(Element and text position data)

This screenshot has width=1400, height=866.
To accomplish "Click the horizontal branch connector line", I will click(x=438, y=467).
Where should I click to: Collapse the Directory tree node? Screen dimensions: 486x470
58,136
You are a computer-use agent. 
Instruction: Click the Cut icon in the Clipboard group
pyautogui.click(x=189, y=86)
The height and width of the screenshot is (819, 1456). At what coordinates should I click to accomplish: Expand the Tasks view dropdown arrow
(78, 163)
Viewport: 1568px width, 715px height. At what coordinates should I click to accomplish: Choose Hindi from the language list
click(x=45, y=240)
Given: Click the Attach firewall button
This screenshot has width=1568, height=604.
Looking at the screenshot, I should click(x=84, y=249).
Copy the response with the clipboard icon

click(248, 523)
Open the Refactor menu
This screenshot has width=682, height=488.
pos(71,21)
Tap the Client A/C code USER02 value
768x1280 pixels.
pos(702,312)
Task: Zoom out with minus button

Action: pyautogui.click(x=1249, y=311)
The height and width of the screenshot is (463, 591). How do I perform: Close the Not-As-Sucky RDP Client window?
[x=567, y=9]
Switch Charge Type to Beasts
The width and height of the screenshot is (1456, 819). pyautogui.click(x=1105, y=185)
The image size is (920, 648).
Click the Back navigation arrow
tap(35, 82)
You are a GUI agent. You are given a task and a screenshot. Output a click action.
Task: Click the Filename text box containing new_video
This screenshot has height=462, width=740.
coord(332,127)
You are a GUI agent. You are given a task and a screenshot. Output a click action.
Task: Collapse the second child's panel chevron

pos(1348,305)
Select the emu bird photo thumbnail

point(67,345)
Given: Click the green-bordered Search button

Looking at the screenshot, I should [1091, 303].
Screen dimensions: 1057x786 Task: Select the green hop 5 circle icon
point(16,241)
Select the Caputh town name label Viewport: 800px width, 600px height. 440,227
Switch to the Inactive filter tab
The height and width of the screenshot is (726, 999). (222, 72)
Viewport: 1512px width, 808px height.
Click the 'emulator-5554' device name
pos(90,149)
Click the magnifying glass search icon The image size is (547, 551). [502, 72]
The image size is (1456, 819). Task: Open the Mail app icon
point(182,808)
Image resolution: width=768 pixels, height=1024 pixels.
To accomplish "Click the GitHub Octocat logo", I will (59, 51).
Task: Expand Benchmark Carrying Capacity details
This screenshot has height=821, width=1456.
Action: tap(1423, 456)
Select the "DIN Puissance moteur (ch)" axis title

(TASK STATEMENT):
Present all of the entries above as a numbered list and omit the blank lines.

(TASK OUTPUT):
1. This screenshot has width=1400, height=866.
2. To accomplish "Click the horizontal branch connector line", I will click(x=438, y=467).
3. Where should I click to: Collapse the Directory tree node? Screen dimensions: 486x470
4. 58,136
5. You are a computer-use agent. 
6. Instruction: Click the Cut icon in the Clipboard group
7. pyautogui.click(x=189, y=86)
8. The height and width of the screenshot is (819, 1456). At what coordinates should I click to accomplish: Expand the Tasks view dropdown arrow
9. (78, 163)
10. Viewport: 1568px width, 715px height. At what coordinates should I click to accomplish: Choose Hindi from the language list
11. click(x=45, y=240)
12. Given: Click the Attach firewall button
13. This screenshot has width=1568, height=604.
14. Looking at the screenshot, I should click(x=84, y=249).
15. Copy the response with the clipboard icon
16. click(248, 523)
17. Open the Refactor menu
18. This screenshot has width=682, height=488.
19. pos(71,21)
20. Tap the Client A/C code USER02 value
21. 768x1280 pixels.
22. pos(702,312)
23. Task: Zoom out with minus button
24. Action: pyautogui.click(x=1249, y=311)
25. The height and width of the screenshot is (463, 591). How do I perform: Close the Not-As-Sucky RDP Client window?
26. [x=567, y=9]
27. Switch Charge Type to Beasts
28. The width and height of the screenshot is (1456, 819). pyautogui.click(x=1105, y=185)
29. The image size is (920, 648).
30. Click the Back navigation arrow
31. tap(35, 82)
32. You are a GUI agent. You are given a task and a screenshot. Output a click action.
33. Task: Click the Filename text box containing new_video
34. This screenshot has height=462, width=740.
35. coord(332,127)
36. You are a GUI agent. You are given a task and a screenshot. Output a click action.
37. Task: Collapse the second child's panel chevron
38. pos(1348,305)
39. Select the emu bird photo thumbnail
40. point(67,345)
41. Given: Click the green-bordered Search button
42. Looking at the screenshot, I should [1091, 303].
43. Screen dimensions: 1057x786 Task: Select the green hop 5 circle icon
44. point(16,241)
45. Select the Caputh town name label Viewport: 800px width, 600px height. 440,227
46. Switch to the Inactive filter tab
47. The height and width of the screenshot is (726, 999). (222, 72)
48. Viewport: 1512px width, 808px height.
49. Click the 'emulator-5554' device name
50. pos(90,149)
51. Click the magnifying glass search icon The image size is (547, 551). [502, 72]
52. The image size is (1456, 819). Task: Open the Mail app icon
53. point(182,808)
54. Image resolution: width=768 pixels, height=1024 pixels.
55. To accomplish "Click the GitHub Octocat logo", I will (59, 51).
56. Task: Expand Benchmark Carrying Capacity details
57. This screenshot has height=821, width=1456.
58. Action: tap(1423, 456)
59. Select the "DIN Puissance moteur (ch)" axis title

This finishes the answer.